Sycophancy is also engendered by a too-often adoring media whose bosses, many of them at least, are also card-carrying members of the Harper ring of hollowness, on such vital public issues as the environment, foreign policy, social policy and federal provincial relations. In fact, anyone watching, from near or far, over the last seven years, would have to conclude that this government, under the extremely tight-fisted control of one of the best examples of T.S. Eliot's "hollow men" history has given us, would have to conclude that Canadian citizens, (at least those who vote) are too willing and eager to surrender their votes to a cardboard statue of a party leader, provided that party leader has pounded his mantra of "economic prosperity and jobs for all Canadians" into their heads, at the laughable expense of the public treasury, something about which there is almost literally no public outcry.

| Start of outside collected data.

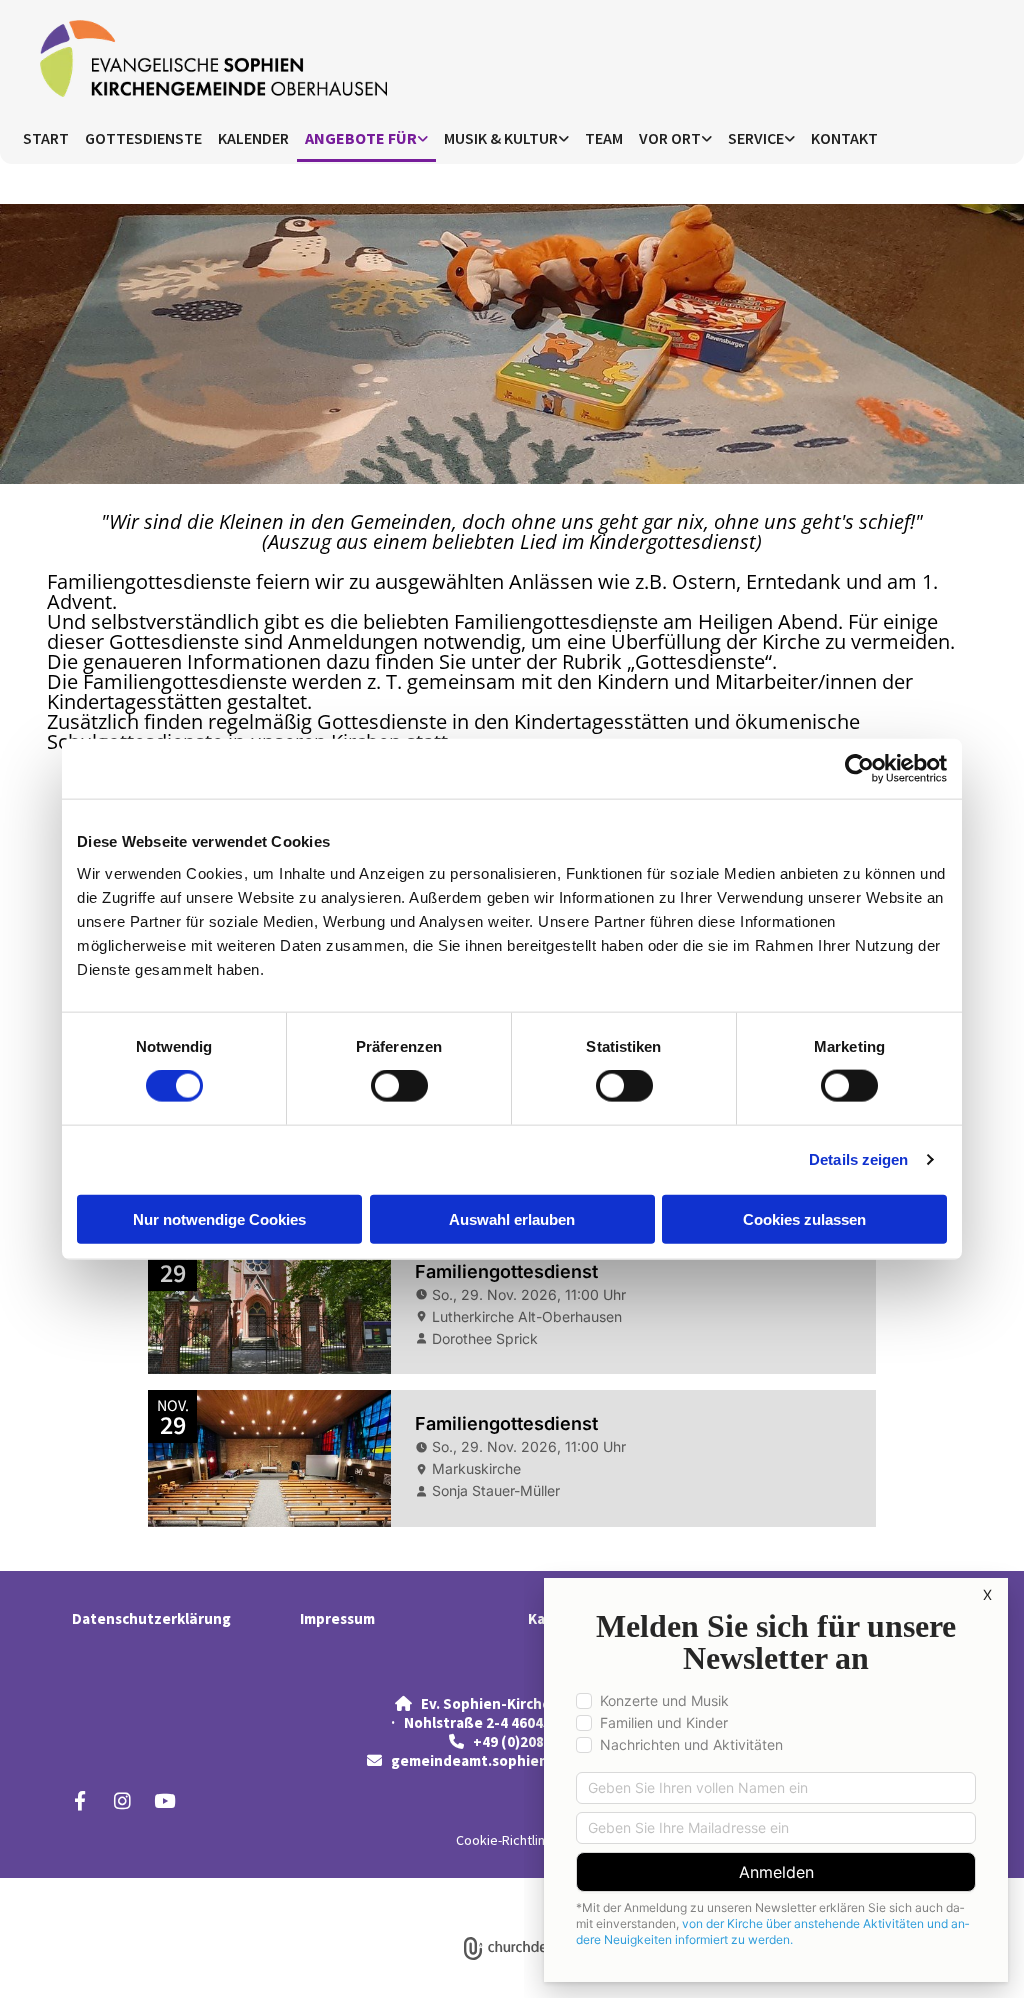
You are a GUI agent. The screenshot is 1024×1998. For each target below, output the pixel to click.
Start (46, 138)
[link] (366, 139)
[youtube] (164, 1800)
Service (756, 138)
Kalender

Nor is there any public outcry about the missing $3 billion dollars that have simply gone unaccounted, although there has been no report of mis-spending by those like the Auditor General who are charged with keeping watch over public accounts. If Canadians were to be as interested and engaged in the Harper squandering of public money on aborted purchases of Fighter Jets, and redundant prisons, and his pseudo-parsimony in dismissing public servants by the tens of thousands, (more of the Harper theatre of "sound management of public accounts") as we are over a few thousand dollars of housing expenses, first approved and then decried by the same people for their more important political agenda, Canada might be able to look forward to a new and different and even hopefully responsible government unwilling to fete itself and its non-accomplishments with public dollars, in a perpetual campaign of self-aggrandizement that is so blatantly and patronizingly transparent, as if to say to this undiscerning public, "We can do whatever we want to do, because we control a majority in both houses of parliament and the public has gone to sleep on our watch!"
Insulting, and hanging onto the awe and respect of a base of Neanderthals at the same time, is a high-wire political act, and perhaps sometime in the not-too-distant future, if and when the public awakens, they will see it for the cartoon it makes of Canadian politics, and the biggest loser is the country whose honour and pride have slipped down the same river with all the tarsands pollution into the Arctic ocean, where Harper will vainly try to plant a flag. (Isn't "vainly" the only way he could plant a flag?)